** begin Passage shown **
Kukuk vam haven, wo lange sail ik leven?

There were many legends of men and snakes who exchanged shapes, and whom it was unlucky to kill.[[4]]

The sun and moon, too, were familiar figures in legends.

Their movement across the sky was a flight from two pursuing wolves, of which one, the Fenris wolf, was fated one day to catch and devour the moon. The German, like the Greek, dreaded nothing more than the eclipse of sun or moon, and connected it with the destruction of all things and the end of the world. In the moon spots he saw a human form carrying a hare or a stick or an axe on his shoulder.
** end Passage shown **
** begin Data supplied **
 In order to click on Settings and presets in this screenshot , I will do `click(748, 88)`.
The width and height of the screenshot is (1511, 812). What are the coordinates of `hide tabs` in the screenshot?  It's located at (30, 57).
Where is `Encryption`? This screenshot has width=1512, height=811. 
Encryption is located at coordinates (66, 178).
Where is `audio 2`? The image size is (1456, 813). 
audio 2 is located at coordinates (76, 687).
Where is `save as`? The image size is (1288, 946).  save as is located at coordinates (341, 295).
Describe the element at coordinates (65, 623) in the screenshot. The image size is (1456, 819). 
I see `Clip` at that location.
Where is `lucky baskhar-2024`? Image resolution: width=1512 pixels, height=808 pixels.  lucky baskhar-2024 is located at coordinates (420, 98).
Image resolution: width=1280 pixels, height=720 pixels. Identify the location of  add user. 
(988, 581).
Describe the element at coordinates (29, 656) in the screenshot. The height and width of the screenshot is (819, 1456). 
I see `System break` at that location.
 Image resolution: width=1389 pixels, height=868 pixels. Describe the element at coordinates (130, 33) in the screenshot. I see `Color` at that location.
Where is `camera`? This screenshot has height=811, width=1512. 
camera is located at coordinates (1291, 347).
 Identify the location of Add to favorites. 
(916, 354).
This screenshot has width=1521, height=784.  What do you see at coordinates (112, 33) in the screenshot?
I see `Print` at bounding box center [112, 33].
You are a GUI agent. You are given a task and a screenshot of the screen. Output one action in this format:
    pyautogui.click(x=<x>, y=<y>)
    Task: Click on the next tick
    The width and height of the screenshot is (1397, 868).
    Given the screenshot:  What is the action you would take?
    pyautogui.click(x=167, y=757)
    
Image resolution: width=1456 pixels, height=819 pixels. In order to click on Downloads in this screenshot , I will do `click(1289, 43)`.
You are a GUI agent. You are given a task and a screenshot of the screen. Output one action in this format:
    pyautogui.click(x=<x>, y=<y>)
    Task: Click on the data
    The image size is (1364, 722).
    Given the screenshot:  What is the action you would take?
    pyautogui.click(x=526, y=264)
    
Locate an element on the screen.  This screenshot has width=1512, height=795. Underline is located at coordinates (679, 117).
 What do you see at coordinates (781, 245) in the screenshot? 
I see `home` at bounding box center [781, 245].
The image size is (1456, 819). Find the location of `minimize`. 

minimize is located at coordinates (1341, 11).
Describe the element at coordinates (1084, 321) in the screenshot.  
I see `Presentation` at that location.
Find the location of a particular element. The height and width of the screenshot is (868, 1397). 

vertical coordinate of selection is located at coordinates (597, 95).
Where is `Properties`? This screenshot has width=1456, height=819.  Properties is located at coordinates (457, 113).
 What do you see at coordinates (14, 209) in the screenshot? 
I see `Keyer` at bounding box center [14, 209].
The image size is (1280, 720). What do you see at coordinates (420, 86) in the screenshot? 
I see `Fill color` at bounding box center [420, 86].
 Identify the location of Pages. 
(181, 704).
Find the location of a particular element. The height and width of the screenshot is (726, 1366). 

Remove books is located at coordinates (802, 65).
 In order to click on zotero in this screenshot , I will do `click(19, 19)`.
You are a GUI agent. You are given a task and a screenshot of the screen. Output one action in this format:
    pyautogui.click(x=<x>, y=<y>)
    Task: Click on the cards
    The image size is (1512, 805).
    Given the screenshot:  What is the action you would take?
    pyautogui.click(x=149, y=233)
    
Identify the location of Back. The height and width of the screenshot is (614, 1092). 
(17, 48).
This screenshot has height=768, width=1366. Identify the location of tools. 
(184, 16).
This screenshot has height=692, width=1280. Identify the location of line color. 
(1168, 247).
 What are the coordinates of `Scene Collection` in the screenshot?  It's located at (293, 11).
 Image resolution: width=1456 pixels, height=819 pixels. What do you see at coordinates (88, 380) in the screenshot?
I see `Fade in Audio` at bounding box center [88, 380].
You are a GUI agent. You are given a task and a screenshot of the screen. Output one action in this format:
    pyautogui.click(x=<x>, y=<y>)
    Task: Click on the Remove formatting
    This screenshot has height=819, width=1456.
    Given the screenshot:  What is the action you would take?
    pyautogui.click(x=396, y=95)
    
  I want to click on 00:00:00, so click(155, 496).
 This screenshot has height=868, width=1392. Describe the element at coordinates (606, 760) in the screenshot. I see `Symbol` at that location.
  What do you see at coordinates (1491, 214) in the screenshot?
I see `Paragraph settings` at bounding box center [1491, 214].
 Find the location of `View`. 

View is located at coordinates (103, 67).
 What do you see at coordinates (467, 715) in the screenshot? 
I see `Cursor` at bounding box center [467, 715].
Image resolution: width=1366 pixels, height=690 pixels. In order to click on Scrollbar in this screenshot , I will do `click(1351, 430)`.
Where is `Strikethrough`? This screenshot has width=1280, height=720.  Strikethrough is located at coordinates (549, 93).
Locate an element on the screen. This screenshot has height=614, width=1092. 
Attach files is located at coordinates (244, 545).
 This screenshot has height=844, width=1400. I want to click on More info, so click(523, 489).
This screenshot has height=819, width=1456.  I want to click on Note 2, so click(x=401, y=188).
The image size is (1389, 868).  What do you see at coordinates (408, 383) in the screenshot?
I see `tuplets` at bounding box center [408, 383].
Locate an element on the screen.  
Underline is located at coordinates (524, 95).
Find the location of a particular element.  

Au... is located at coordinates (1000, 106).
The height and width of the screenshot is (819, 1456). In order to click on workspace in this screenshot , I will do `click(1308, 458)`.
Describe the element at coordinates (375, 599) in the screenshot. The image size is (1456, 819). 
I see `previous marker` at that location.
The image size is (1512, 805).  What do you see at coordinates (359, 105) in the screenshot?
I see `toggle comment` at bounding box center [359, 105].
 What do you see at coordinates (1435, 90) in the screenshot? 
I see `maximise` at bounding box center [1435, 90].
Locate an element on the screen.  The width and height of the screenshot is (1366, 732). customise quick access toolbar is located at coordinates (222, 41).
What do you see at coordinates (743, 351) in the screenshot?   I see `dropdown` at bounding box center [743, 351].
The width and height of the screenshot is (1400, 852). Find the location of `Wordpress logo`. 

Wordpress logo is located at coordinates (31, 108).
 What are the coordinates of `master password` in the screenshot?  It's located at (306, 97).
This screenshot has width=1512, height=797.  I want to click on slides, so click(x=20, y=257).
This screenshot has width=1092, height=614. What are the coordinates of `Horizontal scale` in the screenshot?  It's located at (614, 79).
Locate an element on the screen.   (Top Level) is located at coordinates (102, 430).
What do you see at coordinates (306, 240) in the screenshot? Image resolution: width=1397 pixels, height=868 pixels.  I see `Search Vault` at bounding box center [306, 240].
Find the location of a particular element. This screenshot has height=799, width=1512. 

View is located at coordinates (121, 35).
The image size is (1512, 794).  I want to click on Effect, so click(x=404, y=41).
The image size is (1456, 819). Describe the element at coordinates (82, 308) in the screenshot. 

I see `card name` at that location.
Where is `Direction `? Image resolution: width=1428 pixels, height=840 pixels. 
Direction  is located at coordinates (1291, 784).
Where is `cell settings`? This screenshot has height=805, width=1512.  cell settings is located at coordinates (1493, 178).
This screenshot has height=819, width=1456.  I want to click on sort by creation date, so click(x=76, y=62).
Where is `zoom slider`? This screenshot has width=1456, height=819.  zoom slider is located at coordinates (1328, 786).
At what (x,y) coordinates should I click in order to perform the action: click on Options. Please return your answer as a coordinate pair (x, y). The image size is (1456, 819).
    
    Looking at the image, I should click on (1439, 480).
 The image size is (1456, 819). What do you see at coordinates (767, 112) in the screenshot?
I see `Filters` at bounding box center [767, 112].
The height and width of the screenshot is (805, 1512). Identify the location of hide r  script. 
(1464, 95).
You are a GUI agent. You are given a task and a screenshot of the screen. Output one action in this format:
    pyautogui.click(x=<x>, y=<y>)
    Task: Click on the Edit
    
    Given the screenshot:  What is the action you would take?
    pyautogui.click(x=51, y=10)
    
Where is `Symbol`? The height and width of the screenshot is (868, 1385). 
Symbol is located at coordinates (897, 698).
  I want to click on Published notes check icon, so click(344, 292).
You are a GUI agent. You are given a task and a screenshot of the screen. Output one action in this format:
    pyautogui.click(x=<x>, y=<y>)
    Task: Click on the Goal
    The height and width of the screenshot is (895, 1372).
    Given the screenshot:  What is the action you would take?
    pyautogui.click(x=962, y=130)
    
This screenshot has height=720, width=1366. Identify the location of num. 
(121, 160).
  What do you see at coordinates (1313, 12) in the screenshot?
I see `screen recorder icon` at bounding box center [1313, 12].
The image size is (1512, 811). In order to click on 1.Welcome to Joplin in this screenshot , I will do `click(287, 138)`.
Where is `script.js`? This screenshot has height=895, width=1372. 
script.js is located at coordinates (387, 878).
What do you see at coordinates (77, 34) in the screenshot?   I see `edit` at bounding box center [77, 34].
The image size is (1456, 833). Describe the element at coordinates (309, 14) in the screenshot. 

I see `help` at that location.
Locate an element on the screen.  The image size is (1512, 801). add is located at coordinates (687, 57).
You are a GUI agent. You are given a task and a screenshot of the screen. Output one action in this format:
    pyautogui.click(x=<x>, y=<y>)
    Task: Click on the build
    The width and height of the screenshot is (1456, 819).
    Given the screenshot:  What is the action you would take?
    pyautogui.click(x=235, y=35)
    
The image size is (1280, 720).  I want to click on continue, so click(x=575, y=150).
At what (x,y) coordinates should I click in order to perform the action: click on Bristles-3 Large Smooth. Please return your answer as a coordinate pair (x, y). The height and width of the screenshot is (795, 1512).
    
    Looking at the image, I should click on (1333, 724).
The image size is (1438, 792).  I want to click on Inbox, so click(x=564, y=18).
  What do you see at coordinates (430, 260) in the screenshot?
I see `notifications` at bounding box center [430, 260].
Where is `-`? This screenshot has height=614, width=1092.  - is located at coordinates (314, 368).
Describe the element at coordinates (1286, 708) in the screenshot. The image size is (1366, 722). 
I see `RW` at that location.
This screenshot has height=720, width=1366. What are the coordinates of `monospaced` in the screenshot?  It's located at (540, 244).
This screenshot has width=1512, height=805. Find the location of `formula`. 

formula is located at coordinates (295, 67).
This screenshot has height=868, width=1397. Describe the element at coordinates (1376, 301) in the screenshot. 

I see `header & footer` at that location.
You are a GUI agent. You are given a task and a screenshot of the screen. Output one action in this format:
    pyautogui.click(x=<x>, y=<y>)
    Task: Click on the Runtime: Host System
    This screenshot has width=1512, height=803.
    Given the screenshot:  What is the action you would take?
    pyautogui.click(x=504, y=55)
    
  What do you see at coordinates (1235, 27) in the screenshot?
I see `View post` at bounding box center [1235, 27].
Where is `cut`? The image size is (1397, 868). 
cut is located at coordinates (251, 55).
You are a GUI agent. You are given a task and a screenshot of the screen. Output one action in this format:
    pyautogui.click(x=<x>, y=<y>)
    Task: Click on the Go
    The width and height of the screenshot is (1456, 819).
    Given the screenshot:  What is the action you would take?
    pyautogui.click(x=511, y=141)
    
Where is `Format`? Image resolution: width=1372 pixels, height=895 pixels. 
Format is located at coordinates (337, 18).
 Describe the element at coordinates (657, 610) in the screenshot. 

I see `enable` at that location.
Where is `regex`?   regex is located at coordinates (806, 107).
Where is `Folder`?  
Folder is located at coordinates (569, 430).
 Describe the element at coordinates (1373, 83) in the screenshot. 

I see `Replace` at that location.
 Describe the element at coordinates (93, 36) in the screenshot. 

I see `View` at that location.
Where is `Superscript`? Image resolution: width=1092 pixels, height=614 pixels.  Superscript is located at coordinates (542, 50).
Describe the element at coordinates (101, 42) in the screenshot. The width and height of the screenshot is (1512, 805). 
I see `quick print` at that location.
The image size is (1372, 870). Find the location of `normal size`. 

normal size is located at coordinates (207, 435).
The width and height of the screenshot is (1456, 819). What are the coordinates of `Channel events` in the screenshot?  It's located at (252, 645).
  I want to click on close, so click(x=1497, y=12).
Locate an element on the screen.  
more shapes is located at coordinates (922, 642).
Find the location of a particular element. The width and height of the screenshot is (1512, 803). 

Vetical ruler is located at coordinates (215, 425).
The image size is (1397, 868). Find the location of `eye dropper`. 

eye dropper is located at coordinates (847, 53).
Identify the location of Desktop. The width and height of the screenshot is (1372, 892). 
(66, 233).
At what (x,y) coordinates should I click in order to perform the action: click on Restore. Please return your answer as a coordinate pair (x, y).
** end Data supplied **
• **Requirements**:
- a) In the passage on legends of the sun and moon, what did the German see in the moon spots?
- b) Reproduce everything in the passage on legends of the sun and moon from "The sun and" down to "on his shoulder.".

• **Results**:
- a) A human form carrying a hare or a stick or an axe on his shoulder.

- b)
The sun and moon, too, were familiar figures in legends.

Their movement across the sky was a flight from two pursuing wolves, of which one, the Fenris wolf, was fated one day to catch and devour the moon. The German, like the Greek, dreaded nothing more than the eclipse of sun or moon, and connected it with the destruction of all things and the end of the world. In the moon spots he saw a human form carrying a hare or a stick or an axe on his shoulder.